CVS Caremark's Helena Foulkes outlines integrated pharmacy-based program at forum
WASHINGTON — CVS Caremark's chief healthcare strategy officer on Tuesday outlined how the company's integrated pharmacy-based program for such chronic diseases as diabetes, called Pharmacy Advisor, increased medication adherence rates and physician initiation of prescriptions for concomitant medications to improve patient health.
At a forum sponsored by Health Affairs, Helena Foulkes, EVP and chief healthcare strategy and marketing officer, presented findings from a new CVS Caremark study that reviewed how Pharmacy Advisor, through targeted outreach and patient counseling, improved plan member health outcomes while working to reduce healthcare costs.
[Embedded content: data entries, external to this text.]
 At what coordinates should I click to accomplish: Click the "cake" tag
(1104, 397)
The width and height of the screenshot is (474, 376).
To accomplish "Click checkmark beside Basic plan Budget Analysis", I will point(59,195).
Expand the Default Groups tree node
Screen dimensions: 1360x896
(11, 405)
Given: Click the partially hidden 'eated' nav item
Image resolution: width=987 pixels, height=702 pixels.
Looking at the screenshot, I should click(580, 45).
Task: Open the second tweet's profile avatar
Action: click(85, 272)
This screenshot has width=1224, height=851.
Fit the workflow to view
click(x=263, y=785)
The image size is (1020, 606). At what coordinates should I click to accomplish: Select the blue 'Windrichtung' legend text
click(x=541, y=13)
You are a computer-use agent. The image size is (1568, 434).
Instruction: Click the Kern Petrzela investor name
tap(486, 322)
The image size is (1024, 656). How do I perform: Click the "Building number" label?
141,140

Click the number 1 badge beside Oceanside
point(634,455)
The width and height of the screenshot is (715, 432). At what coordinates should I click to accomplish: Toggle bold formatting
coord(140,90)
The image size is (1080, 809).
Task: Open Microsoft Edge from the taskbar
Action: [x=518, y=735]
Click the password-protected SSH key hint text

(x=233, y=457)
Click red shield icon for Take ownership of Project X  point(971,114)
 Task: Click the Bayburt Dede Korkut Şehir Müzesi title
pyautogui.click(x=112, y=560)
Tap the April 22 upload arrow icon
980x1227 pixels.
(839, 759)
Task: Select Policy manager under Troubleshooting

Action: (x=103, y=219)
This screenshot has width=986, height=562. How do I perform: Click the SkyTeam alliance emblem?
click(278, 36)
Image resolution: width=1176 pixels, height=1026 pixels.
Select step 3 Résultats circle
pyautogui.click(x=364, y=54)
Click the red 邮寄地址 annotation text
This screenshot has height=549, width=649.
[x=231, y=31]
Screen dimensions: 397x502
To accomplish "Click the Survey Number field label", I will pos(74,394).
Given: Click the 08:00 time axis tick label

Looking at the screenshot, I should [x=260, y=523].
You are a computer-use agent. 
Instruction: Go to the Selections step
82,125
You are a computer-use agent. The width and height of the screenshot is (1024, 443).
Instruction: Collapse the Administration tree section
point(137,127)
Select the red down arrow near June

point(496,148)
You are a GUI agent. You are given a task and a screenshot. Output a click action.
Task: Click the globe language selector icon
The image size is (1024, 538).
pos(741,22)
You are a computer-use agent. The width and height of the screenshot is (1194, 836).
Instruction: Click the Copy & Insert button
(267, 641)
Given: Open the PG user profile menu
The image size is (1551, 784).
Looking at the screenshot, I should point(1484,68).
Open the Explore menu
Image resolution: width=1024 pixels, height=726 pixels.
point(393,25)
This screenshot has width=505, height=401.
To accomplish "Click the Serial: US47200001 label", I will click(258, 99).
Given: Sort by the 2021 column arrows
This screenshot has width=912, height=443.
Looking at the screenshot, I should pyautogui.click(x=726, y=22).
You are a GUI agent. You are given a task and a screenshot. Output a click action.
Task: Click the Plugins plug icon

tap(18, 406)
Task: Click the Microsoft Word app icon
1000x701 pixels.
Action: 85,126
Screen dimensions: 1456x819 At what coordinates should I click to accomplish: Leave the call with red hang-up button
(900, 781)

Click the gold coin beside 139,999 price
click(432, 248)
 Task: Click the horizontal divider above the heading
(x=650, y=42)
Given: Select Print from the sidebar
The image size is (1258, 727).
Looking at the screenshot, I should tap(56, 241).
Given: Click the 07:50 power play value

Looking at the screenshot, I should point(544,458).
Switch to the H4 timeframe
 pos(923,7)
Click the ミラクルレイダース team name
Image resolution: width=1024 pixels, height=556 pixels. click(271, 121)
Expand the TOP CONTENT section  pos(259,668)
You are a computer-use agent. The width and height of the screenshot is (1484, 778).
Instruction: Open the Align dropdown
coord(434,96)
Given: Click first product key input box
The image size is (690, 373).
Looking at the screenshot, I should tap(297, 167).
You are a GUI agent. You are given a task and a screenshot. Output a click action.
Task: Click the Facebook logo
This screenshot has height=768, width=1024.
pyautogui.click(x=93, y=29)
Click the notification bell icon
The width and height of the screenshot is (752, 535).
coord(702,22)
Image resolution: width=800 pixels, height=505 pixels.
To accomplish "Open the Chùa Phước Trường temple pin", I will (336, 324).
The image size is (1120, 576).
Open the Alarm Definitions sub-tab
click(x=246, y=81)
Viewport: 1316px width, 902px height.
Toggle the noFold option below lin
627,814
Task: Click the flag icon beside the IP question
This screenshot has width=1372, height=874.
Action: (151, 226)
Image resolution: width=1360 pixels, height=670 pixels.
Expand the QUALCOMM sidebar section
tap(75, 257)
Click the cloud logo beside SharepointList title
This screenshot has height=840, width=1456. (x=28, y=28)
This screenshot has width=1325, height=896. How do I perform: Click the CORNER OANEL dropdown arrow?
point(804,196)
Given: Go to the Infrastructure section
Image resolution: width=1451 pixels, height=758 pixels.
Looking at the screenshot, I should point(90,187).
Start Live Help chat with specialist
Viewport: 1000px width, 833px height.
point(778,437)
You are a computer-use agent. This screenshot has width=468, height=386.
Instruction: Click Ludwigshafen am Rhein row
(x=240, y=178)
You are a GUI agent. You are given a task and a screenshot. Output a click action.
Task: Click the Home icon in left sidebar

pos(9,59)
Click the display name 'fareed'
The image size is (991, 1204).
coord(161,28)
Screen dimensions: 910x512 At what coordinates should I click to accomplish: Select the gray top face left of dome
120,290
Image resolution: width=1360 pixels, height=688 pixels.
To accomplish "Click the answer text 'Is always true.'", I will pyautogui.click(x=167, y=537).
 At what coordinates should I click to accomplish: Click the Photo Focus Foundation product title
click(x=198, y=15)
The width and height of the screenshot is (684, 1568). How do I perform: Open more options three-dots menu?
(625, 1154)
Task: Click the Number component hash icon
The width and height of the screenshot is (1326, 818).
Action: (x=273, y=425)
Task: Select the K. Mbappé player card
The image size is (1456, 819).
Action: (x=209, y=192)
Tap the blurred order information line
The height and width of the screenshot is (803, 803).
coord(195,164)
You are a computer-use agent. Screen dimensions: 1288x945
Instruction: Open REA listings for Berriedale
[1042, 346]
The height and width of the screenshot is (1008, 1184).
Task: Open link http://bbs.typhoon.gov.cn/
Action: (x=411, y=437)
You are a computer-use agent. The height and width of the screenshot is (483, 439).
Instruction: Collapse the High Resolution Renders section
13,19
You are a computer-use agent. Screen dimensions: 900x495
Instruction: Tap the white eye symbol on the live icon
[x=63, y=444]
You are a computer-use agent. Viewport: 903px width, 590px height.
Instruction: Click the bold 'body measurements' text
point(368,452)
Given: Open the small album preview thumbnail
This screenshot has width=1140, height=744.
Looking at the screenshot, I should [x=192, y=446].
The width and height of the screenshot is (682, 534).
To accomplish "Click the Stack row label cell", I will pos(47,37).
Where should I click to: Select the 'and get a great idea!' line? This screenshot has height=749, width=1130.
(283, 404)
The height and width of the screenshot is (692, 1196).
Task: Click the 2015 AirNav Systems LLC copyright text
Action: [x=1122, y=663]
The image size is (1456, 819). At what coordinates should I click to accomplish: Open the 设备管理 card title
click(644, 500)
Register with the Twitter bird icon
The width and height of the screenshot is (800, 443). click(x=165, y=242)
"This study highlights the central role pharmacists play in improving the health of their patients and how our programs leverage that expertise as we reinvent pharmacy care," Foulkes said. "The program featured counseling by pharmacists at retail stores and a dedicated pharmacist call center for those identified as having diabetes. The pharmacist interventions resulted in increased patient adherence and encouraged higher initiation rates of medications needed to best treat diabetes. The results show we are helping people on their path to better health."
Presentations at the event discussed studies published in the January issue of Health Affairs that focused on treatment and healthcare programs for people with diabetes. As previously reported by Drug Store News, the Health Affairs January issue included a CVS Caremark study that outlined findings from an analysis of the pharmacy claims data of benefit members at a large Midwest manufacturing company that focused on interventions with diabetic patients between October 2009 and April 2010.
The study followed medication behavior of an intervention group of 5,123 people with diabetes who were proactively counseled by retail and call center pharmacists; and a control group of 24,124 patients with diabetes who did not receive specialized counseling. The researchers measured gains in patient adherence and medication initiation rates of concomitant therapies for diabetes, such as statins, ACE inhibitors and ARBs.
Researchers from CVS Caremark, assisted by experts from Harvard University and Brigham and Women's Hospital, illustrated that contacts by pharmacists with the patients and their doctors increased therapy initiation rates by as much as 39% for the full sample, and an even higher 68% for the group counseled at retail stores, and increased medication adherence rates by 2.1%. The researchers noted that face-to-face interventions by retail store pharmacists resulted in increasing adherence rates by 3.9%.